**TASK GOAL:** Extract each line of the data and write it out again exactly.
═════ PROVIDED RECORDS
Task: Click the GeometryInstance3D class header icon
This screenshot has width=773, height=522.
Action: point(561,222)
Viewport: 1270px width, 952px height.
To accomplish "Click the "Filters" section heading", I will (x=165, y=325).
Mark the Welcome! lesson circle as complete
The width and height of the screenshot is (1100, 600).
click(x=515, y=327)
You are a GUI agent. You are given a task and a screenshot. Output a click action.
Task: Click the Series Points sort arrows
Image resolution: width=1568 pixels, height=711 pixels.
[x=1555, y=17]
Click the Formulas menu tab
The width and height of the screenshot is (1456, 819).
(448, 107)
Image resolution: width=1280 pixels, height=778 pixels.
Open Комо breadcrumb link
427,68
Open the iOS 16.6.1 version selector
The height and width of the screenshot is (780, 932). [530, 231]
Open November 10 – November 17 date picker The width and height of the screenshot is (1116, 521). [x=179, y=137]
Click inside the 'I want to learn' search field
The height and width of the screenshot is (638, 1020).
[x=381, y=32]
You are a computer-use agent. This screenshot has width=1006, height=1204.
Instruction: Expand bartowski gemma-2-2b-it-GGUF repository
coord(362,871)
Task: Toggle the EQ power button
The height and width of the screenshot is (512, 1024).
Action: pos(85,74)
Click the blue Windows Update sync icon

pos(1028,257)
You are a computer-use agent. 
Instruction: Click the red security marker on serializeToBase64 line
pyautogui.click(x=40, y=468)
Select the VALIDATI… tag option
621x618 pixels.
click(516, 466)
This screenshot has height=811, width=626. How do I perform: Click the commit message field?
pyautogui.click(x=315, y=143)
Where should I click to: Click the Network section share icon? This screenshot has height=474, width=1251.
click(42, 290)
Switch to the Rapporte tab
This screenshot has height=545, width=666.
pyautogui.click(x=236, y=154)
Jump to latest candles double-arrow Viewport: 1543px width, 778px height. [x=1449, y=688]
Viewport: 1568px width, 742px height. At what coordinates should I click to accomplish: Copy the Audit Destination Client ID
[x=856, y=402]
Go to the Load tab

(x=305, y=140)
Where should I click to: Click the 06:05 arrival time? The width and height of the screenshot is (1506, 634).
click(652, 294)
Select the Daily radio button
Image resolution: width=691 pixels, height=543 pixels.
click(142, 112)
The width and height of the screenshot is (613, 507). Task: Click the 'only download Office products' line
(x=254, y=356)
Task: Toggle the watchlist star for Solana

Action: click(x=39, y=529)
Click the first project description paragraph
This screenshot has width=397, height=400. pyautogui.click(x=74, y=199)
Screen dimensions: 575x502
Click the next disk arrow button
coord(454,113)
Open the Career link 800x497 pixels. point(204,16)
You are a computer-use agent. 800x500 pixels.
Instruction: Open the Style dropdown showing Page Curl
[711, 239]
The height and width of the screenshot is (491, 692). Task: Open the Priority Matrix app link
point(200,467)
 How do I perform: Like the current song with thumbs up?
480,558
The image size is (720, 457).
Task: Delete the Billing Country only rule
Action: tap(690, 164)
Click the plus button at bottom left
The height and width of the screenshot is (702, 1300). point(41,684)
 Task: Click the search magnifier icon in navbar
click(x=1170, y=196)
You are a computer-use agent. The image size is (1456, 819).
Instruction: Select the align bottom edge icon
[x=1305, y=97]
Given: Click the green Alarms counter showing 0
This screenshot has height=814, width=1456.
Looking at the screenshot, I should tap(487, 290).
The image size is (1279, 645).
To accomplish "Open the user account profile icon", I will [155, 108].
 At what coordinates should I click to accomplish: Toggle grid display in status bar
══════════
**SOLVED EXERCISE:**
Task: Click the GeometryInstance3D class header icon
This screenshot has width=773, height=522.
Action: point(561,222)
Viewport: 1270px width, 952px height.
To accomplish "Click the "Filters" section heading", I will (x=165, y=325).
Mark the Welcome! lesson circle as complete
The width and height of the screenshot is (1100, 600).
click(x=515, y=327)
You are a GUI agent. You are given a task and a screenshot. Output a click action.
Task: Click the Series Points sort arrows
Image resolution: width=1568 pixels, height=711 pixels.
[x=1555, y=17]
Click the Formulas menu tab
The width and height of the screenshot is (1456, 819).
(448, 107)
Image resolution: width=1280 pixels, height=778 pixels.
Open Комо breadcrumb link
427,68
Open the iOS 16.6.1 version selector
The height and width of the screenshot is (780, 932). [530, 231]
Open November 10 – November 17 date picker The width and height of the screenshot is (1116, 521). [x=179, y=137]
Click inside the 'I want to learn' search field
The height and width of the screenshot is (638, 1020).
[x=381, y=32]
You are a computer-use agent. This screenshot has width=1006, height=1204.
Instruction: Expand bartowski gemma-2-2b-it-GGUF repository
coord(362,871)
Task: Toggle the EQ power button
The height and width of the screenshot is (512, 1024).
Action: pos(85,74)
Click the blue Windows Update sync icon

pos(1028,257)
You are a computer-use agent. 
Instruction: Click the red security marker on serializeToBase64 line
pyautogui.click(x=40, y=468)
Select the VALIDATI… tag option
621x618 pixels.
click(516, 466)
This screenshot has height=811, width=626. How do I perform: Click the commit message field?
pyautogui.click(x=315, y=143)
Where should I click to: Click the Network section share icon? This screenshot has height=474, width=1251.
click(42, 290)
Switch to the Rapporte tab
This screenshot has height=545, width=666.
pyautogui.click(x=236, y=154)
Jump to latest candles double-arrow Viewport: 1543px width, 778px height. [x=1449, y=688]
Viewport: 1568px width, 742px height. At what coordinates should I click to accomplish: Copy the Audit Destination Client ID
[x=856, y=402]
Go to the Load tab

(x=305, y=140)
Where should I click to: Click the 06:05 arrival time? The width and height of the screenshot is (1506, 634).
click(652, 294)
Select the Daily radio button
Image resolution: width=691 pixels, height=543 pixels.
click(142, 112)
The width and height of the screenshot is (613, 507). Task: Click the 'only download Office products' line
(x=254, y=356)
Task: Toggle the watchlist star for Solana

Action: click(x=39, y=529)
Click the first project description paragraph
This screenshot has width=397, height=400. pyautogui.click(x=74, y=199)
Screen dimensions: 575x502
Click the next disk arrow button
coord(454,113)
Open the Career link 800x497 pixels. point(204,16)
You are a computer-use agent. 800x500 pixels.
Instruction: Open the Style dropdown showing Page Curl
[711, 239]
The height and width of the screenshot is (491, 692). Task: Open the Priority Matrix app link
point(200,467)
 How do I perform: Like the current song with thumbs up?
480,558
The image size is (720, 457).
Task: Delete the Billing Country only rule
Action: tap(690, 164)
Click the plus button at bottom left
The height and width of the screenshot is (702, 1300). point(41,684)
 Task: Click the search magnifier icon in navbar
click(x=1170, y=196)
You are a computer-use agent. The image size is (1456, 819).
Instruction: Select the align bottom edge icon
[x=1305, y=97]
Given: Click the green Alarms counter showing 0
This screenshot has height=814, width=1456.
Looking at the screenshot, I should tap(487, 290).
The image size is (1279, 645).
To accomplish "Open the user account profile icon", I will [155, 108].
 At what coordinates should I click to accomplish: Toggle grid display in status bar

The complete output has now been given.